__Exercise goal__
Each line of the listing that includes "Activewear" should be reported.
# # # # #
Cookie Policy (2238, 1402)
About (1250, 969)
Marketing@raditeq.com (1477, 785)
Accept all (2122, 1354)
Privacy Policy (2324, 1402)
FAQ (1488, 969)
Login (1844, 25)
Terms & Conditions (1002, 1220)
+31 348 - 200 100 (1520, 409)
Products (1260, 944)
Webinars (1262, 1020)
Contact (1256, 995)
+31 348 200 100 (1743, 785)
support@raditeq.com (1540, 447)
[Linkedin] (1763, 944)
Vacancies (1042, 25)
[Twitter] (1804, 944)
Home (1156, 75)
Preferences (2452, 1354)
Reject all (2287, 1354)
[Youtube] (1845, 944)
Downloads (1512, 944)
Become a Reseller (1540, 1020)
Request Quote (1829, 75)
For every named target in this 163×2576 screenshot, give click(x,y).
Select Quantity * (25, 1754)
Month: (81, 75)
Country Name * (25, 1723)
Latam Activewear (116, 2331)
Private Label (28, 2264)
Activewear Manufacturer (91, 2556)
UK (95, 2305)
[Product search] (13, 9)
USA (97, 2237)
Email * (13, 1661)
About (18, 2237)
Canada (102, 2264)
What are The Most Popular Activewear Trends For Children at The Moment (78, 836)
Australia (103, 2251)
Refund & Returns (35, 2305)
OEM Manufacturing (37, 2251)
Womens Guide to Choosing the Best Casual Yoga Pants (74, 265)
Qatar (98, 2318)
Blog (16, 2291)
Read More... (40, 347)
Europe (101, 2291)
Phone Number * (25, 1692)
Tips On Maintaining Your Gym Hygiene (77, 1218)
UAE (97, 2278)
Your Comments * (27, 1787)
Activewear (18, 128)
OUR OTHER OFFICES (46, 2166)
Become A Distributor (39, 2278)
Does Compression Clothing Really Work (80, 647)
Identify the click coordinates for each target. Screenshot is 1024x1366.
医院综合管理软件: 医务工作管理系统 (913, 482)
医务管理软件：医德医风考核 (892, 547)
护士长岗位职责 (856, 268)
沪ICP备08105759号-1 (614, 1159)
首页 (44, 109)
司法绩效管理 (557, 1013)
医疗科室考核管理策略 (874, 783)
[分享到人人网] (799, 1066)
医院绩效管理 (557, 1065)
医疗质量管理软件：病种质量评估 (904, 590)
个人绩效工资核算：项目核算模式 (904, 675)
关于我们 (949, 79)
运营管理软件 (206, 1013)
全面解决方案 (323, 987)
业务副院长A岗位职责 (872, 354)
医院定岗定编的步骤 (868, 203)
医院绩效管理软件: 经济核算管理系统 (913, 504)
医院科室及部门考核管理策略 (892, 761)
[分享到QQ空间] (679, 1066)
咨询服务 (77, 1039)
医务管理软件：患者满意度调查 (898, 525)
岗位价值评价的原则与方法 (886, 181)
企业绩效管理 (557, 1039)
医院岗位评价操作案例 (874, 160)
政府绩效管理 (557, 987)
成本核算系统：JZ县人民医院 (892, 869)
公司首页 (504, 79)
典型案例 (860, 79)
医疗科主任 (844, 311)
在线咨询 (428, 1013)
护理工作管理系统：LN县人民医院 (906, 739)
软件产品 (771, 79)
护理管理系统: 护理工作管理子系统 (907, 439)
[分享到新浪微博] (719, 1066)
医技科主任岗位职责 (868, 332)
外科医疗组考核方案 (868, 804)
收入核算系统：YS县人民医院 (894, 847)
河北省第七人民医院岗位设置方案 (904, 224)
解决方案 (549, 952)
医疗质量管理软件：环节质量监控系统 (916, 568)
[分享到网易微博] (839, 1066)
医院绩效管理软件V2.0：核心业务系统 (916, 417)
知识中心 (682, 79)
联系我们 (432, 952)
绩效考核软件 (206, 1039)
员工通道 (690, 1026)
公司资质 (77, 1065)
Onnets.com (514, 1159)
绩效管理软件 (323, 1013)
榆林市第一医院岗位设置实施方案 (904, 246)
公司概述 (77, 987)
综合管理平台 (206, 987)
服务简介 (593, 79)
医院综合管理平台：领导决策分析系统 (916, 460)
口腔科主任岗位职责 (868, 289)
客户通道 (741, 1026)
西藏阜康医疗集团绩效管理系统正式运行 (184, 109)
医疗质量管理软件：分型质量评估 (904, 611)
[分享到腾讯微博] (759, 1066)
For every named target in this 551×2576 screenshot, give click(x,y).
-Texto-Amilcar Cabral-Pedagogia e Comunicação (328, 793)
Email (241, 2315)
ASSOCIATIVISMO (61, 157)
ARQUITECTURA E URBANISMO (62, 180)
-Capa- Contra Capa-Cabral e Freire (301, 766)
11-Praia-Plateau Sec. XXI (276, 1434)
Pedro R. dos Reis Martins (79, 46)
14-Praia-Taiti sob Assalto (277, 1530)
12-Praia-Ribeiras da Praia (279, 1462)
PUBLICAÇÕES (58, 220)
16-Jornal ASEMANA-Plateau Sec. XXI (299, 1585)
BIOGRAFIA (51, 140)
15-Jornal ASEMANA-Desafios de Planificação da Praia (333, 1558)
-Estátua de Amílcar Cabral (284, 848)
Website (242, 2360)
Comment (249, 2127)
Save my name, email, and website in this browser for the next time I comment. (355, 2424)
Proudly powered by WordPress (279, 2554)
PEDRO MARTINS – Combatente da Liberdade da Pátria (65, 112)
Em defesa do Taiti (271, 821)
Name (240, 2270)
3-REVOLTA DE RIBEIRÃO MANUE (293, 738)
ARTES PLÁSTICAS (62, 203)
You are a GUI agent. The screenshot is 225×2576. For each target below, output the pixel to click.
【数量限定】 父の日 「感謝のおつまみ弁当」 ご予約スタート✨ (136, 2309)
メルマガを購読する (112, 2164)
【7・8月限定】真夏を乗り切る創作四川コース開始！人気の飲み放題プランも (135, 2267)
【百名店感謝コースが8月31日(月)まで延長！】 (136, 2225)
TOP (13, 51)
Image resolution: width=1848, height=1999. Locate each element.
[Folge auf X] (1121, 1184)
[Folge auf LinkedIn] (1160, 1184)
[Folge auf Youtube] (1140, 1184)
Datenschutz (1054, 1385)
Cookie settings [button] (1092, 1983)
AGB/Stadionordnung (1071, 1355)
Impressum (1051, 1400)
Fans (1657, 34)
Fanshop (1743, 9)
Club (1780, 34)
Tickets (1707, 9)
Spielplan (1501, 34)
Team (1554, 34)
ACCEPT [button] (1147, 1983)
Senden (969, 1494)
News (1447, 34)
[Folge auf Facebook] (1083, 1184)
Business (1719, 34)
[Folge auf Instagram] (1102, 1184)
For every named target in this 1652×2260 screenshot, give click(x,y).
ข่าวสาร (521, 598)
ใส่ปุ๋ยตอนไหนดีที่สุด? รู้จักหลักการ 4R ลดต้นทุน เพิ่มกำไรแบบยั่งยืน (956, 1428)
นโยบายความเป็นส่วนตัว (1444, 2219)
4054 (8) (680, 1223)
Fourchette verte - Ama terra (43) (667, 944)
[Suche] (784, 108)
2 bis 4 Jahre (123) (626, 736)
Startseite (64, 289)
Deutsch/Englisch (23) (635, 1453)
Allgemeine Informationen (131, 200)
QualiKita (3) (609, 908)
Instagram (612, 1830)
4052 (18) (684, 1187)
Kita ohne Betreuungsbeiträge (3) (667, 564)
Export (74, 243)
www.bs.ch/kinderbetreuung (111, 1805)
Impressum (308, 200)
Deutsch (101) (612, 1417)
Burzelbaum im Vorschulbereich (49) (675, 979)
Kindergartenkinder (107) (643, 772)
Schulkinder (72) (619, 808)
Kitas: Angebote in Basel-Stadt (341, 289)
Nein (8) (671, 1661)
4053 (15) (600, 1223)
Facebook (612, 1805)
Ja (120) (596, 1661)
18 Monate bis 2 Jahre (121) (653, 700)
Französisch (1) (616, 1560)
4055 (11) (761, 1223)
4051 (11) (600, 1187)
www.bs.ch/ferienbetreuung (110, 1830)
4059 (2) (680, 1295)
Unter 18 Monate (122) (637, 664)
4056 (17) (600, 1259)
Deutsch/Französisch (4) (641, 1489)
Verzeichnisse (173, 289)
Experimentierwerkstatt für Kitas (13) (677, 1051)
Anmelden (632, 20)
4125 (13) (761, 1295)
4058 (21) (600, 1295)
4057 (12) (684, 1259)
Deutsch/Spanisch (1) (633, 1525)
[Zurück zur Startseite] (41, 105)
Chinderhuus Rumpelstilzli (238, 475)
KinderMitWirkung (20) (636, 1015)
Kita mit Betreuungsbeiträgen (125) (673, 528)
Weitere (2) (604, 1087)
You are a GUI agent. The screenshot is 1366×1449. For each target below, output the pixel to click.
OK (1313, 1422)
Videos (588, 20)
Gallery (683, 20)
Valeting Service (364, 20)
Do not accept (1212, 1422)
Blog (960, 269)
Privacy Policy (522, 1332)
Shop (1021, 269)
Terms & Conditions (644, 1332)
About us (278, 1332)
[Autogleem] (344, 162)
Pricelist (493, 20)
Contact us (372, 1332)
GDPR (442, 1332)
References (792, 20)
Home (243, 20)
# # # # #
__The answer__
Latam Activewear (116, 2331)
Activewear Manufacturer (91, 2556)
What are The Most Popular Activewear Trends For Children at The Moment (78, 836)
Activewear (18, 128)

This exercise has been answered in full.